With a fresh FDA endorsement for its drug plozasiran, California-based Arrowhead Pharmaceuticals has successfully broken through to the commercial realm.
Complicating the matter, however, is the fact that Arrowhead’s first marketed product will now compete directly with the inaugural launch from its legal foe, Ionis Pharmaceuticals.
Tuesday, the FDA signed off on plozasiran, which will be marketed under the Redemplo sobriquet, as the first small interfering RNA (siRNA) medicine to treat patients with the rare disease familial chylomicronemia syndrome (FCS).
The drug has been approved as an adjunct to diet to reduce triglycerides in adults living with the genetic disorder, which affects some 6,500 people in the U.S., Arrowhead said in a Nov. 18 press release.
People with FCS have triglyceride levels that can be “10 to 100 times higher than normal,” Arrowhead explained. In turn, patients with the disease are at substantially higher risk of developing acute, recurrent and potentially fatal pancreatitis, the company said.
Redemplo is delivered as a subcutaneous injection just once every three months and can be administered at home, according to Arrowhead. The company said it plans to make the medication available in the U.S. “before the end of the year” and will offer a patient assistance program known as Rely on Redemplo.

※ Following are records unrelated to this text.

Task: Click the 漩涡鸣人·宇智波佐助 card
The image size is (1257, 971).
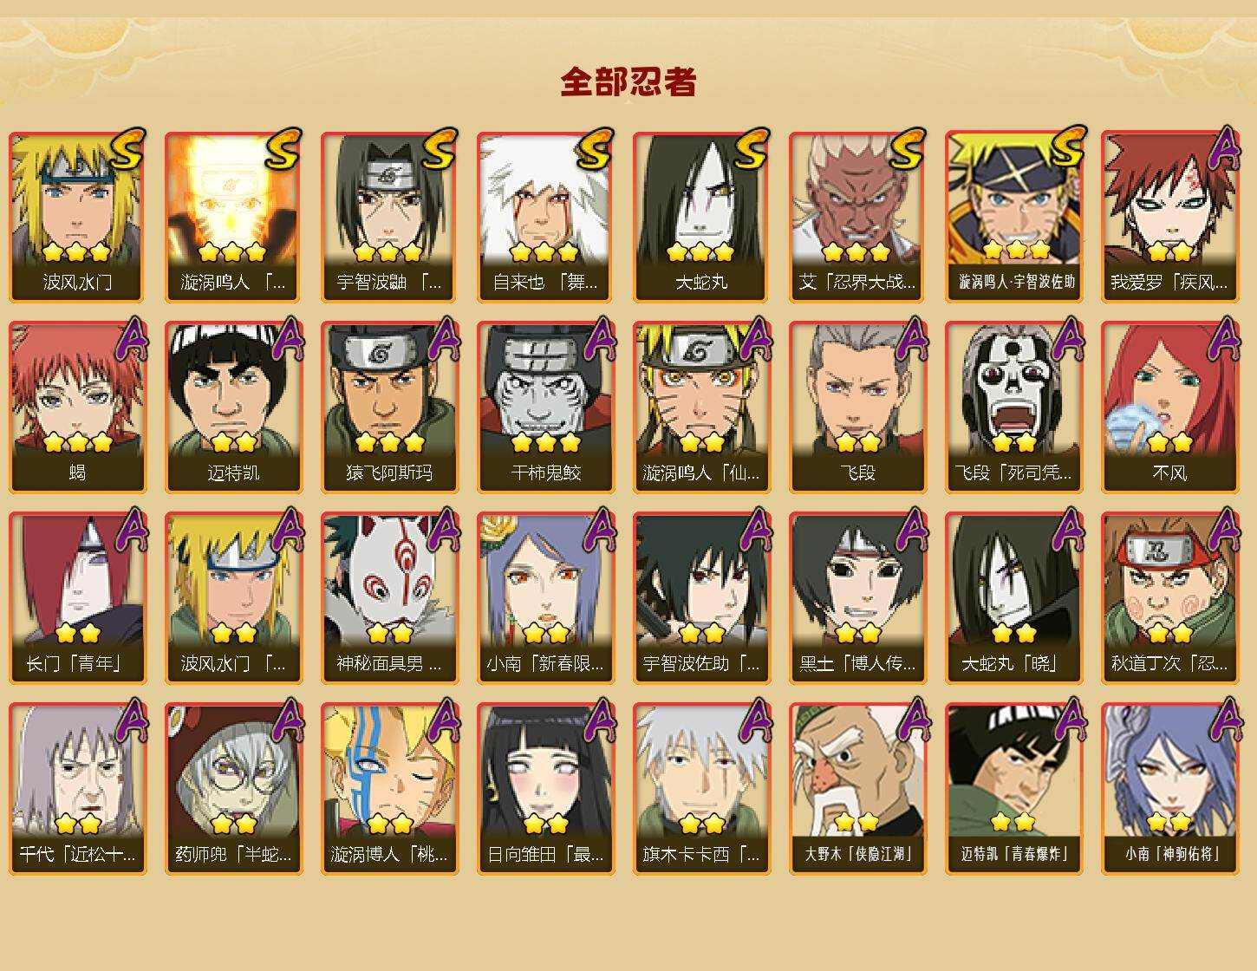Action: click(x=1013, y=217)
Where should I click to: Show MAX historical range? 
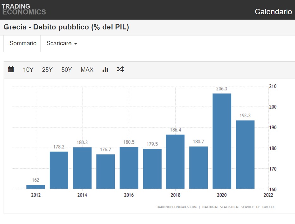click(x=87, y=70)
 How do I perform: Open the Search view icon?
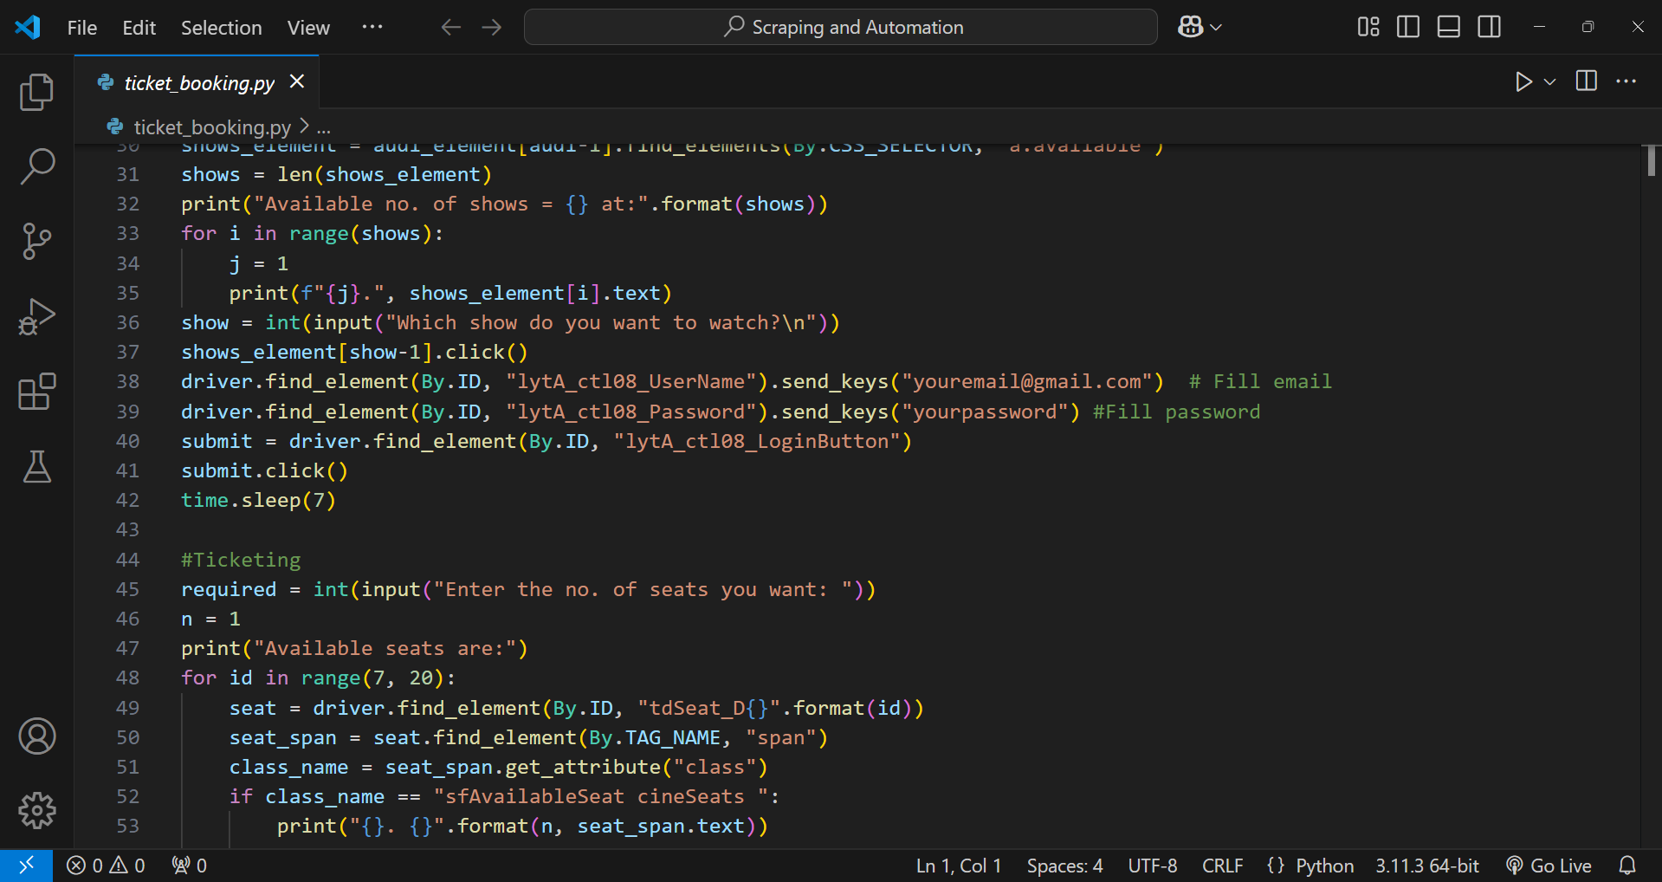(x=36, y=166)
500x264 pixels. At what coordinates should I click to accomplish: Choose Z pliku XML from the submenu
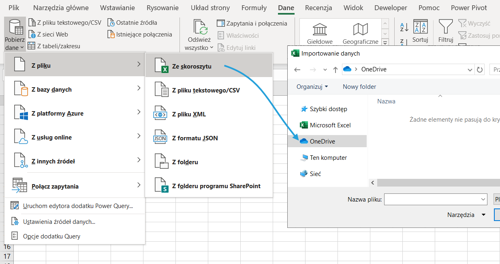tap(189, 114)
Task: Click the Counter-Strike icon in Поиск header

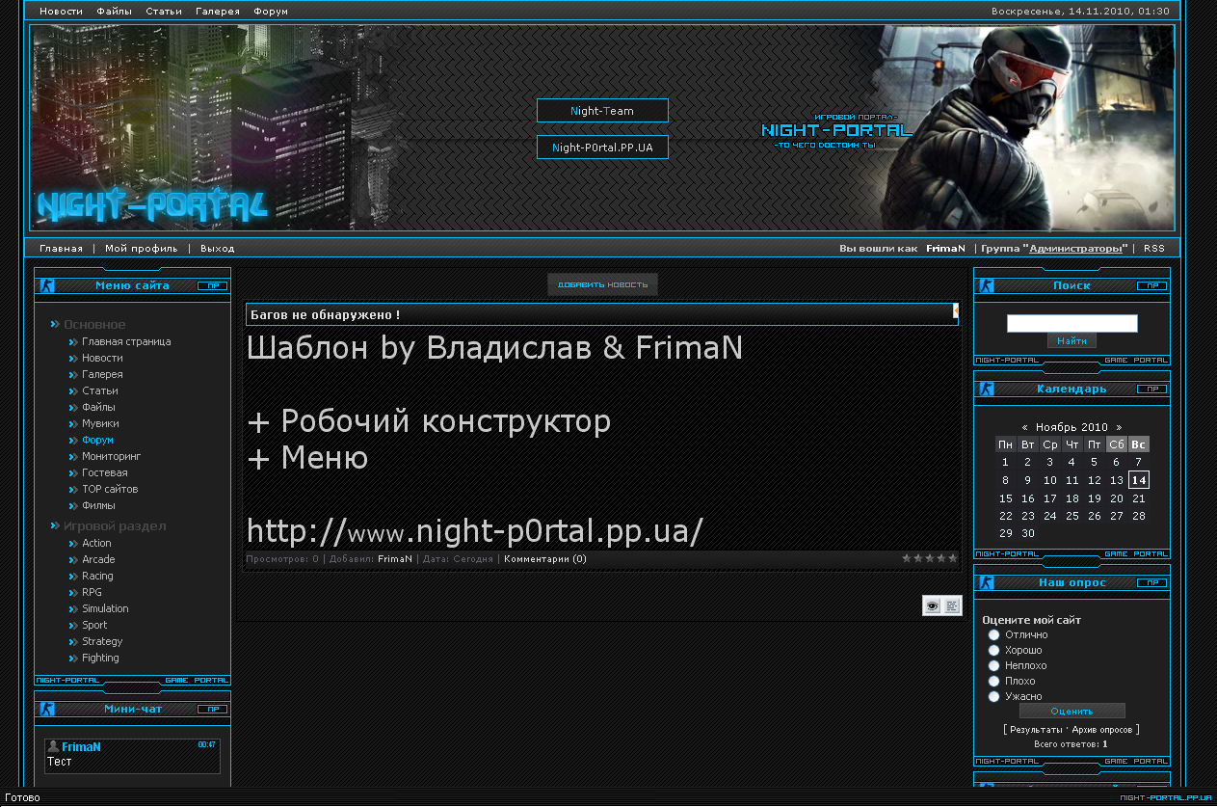Action: [986, 285]
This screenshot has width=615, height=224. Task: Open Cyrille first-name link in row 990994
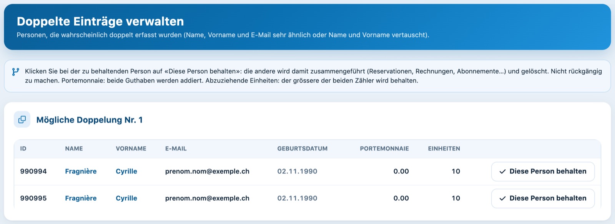point(126,171)
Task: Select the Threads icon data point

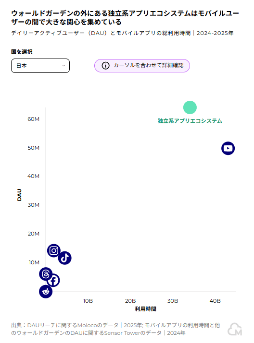Action: click(x=46, y=274)
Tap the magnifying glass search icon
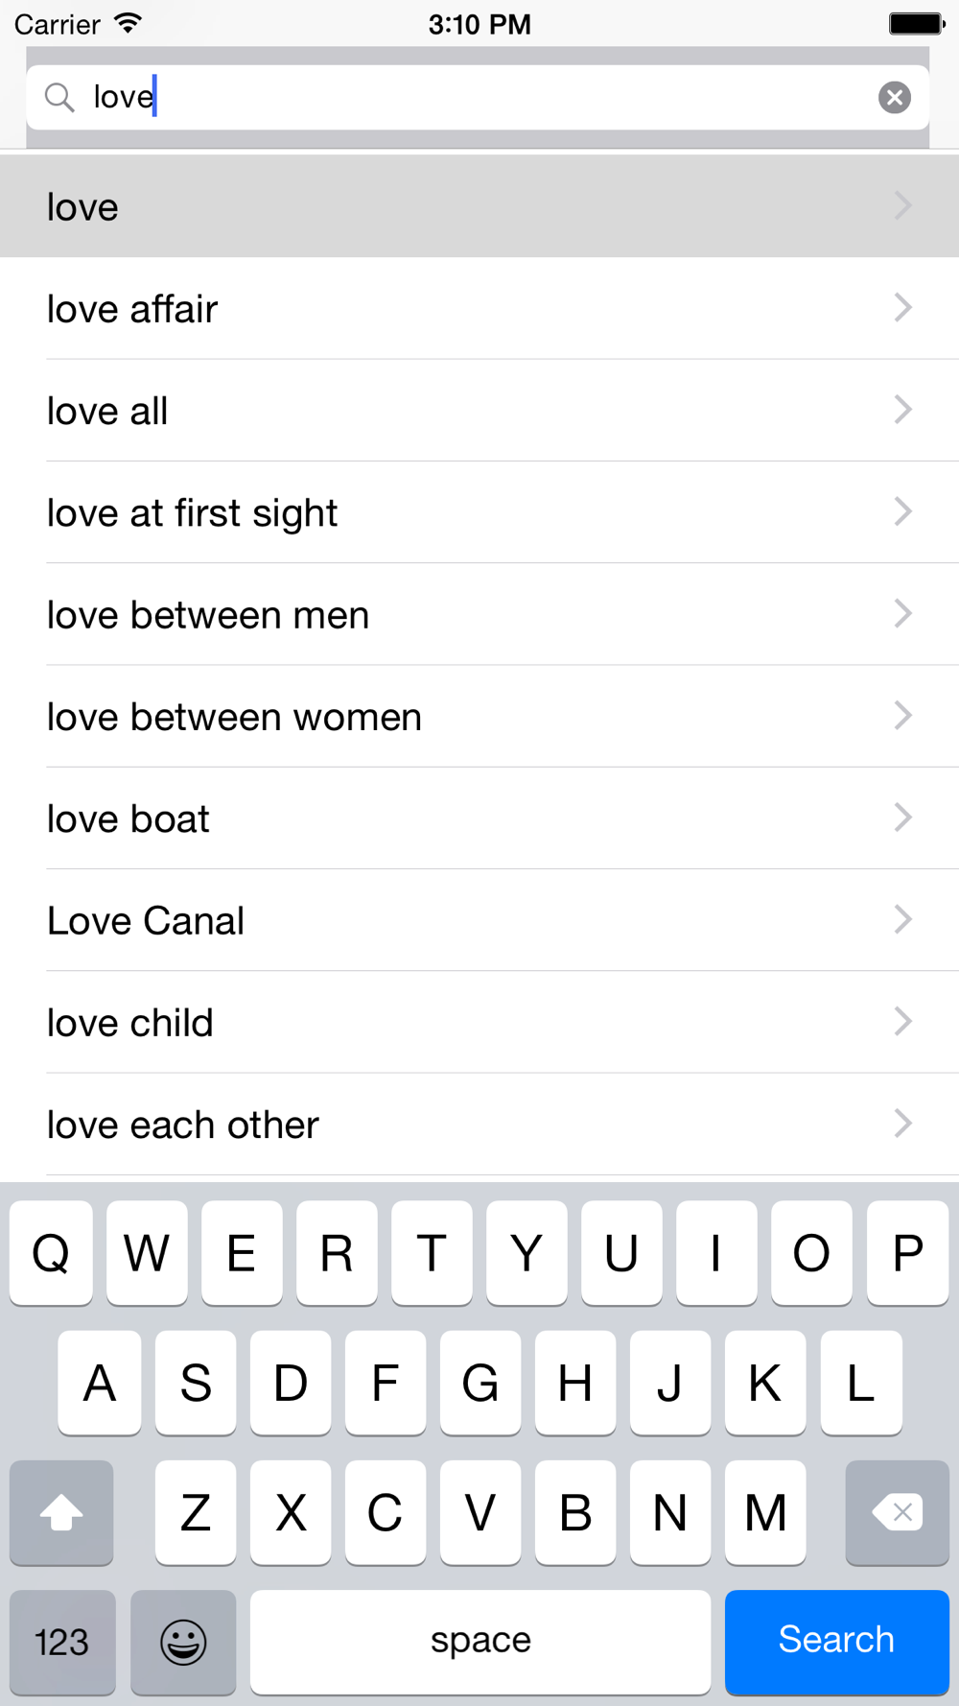Viewport: 959px width, 1706px height. pyautogui.click(x=59, y=97)
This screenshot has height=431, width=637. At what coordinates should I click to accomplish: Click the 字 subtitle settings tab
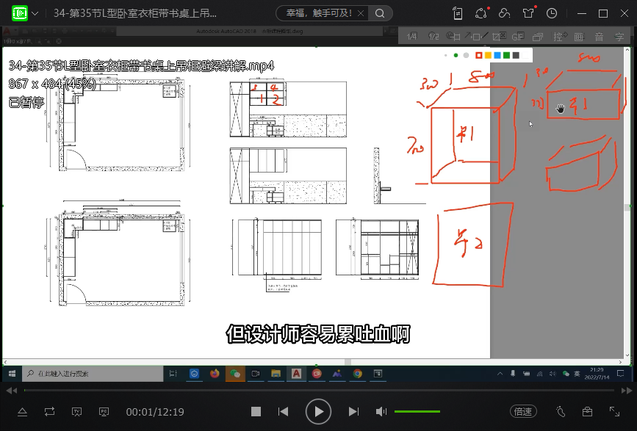pyautogui.click(x=619, y=37)
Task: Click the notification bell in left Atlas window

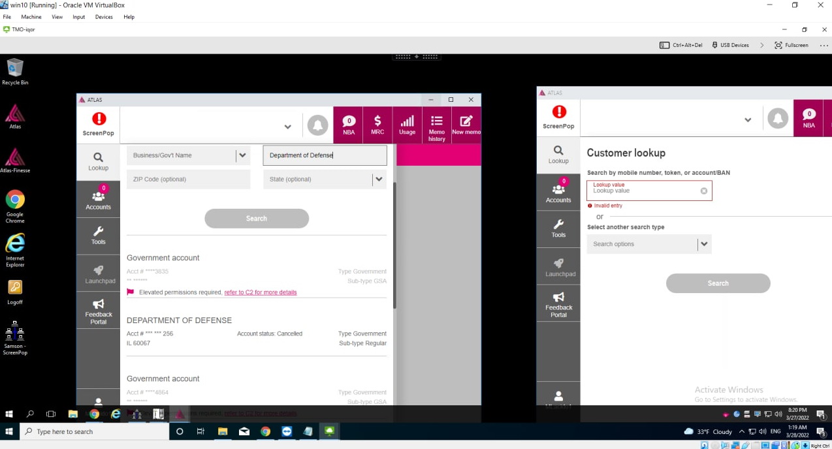Action: [x=317, y=125]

“The FDA approval of Redemplo is a transformational milestone for Arrowhead,” CEO Christopher Anzalone, Ph.D., said in a statement. “This approval, and subsequent launch, marks the beginning of a new chapter in our journey—one rooted in our unwavering commitment to delivering life-changing therapies to patients with serious diseases.”
The U.S. green light also validates the approach Arrowhead has taken to siRNA delivery with its targeted RNAi Molecule (TRiM) platform, Anzalone added.
The FDA signed off on Redemplo after reviewing data from Arrowhead’s late-stage Palisade study, which met both its primary endpoint and all multiplicity-controlled key secondary endpoints, according to the company.
Crucially, a 25-mg dose of Redemplo helped patients chart a median 80% reduction in triglycerides from baseline, compared to a reduction of just 17% in patients on placebo. Arrowhead’s drug also led to a lower numerical incidence of acute pancreatitis in the trial versus the control cohort.
Redemplo won’t be heading into uncharted commercial waters, thanks to last year’s approval of Ionis’ RNA-targeted ligand conjugated antisense drug Tryngolza (olezarsen), which marked the first approval of a medicine specifically for FCS in the U.S.
Notably, Tryngolza also marks the first Ionis approval the company is launching itself in its more than 35-year history. Traditionally, Ionis had licensed out the rights to its many greenlighted drugs to development partners.
“Today, we enter a new chapter for Ionis as a fully integrated, commercial-stage biotechnology company, ready to launch our first medicine,” the company’s CEO, Brett Monia, Ph.D., said on an analyst call addressing the launch last December.
Ionis recently reported Tryngolza sales of $32 million for the third quarter. For all of 2025, the company estimates that its FCS drug will bring home sales between $85 million and $95 million.
Even before Arrowhead’s approval, the two FCS rivals were already duking it out in court.
Back in September, Arrowhead and Ionis filed dueling lawsuits against one another. Ionis alleged that Arrowhead copied its patented mRNA technology to develop Redemplo, asking a California court for an unspecified amount of monetary damages.
For its part, Arrowhead argued in its lawsuit that the Ionis patent at the heart of the dispute was “invalid and not infringed by Arrowhead’s planned commercialization” of Redemplo.
Both Arrowhead’s and Ionis’ drugs are designed to lower the body’s production of the protein APOC-3.
“Arrowhead will not tolerate efforts by Ionis to limit the availability of a potentially important new medicine to members of the FCS community,” the company’s CEO Anzalone said in a September press release addressing the lawsuit.
At the same time, an Ionis spokesperson told Fierce Biotech that it was “not seeking to block the launch of this new therapy to patients,” while stressing that the company would continue to “vigorously defend our patent position.”